→ **To do**
Note the line where "[Open search] (20, 142)" appears in the data below; write it out exactly, along with every line that comes after it to the end.

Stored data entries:
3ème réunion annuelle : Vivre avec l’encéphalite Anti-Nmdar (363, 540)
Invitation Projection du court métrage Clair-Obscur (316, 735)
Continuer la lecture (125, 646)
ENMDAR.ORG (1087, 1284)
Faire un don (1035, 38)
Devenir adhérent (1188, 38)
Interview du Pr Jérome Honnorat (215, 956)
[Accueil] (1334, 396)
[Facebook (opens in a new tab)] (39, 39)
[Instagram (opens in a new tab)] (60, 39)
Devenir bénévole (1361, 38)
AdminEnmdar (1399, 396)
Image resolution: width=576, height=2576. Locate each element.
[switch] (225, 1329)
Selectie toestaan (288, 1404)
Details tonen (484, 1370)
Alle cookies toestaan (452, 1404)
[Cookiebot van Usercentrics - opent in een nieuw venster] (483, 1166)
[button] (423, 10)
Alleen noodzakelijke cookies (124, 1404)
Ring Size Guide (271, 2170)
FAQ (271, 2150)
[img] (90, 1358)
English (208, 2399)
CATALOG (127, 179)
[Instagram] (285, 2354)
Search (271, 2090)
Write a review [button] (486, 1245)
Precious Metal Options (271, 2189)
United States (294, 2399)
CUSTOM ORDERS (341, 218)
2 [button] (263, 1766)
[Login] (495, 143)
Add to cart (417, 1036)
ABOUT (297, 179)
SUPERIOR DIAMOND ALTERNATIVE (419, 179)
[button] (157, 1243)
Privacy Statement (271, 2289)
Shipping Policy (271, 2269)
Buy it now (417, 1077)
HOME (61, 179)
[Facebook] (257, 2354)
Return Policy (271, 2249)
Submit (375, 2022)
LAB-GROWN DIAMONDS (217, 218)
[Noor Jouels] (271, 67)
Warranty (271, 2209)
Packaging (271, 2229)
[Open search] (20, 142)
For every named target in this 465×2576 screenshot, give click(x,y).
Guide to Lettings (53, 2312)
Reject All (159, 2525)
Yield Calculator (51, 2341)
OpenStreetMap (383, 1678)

→ **Solution below**
[Open search] (20, 142)
For every named target in this 465×2576 screenshot, give click(x,y).
Guide to Lettings (53, 2312)
Reject All (159, 2525)
Yield Calculator (51, 2341)
OpenStreetMap (383, 1678)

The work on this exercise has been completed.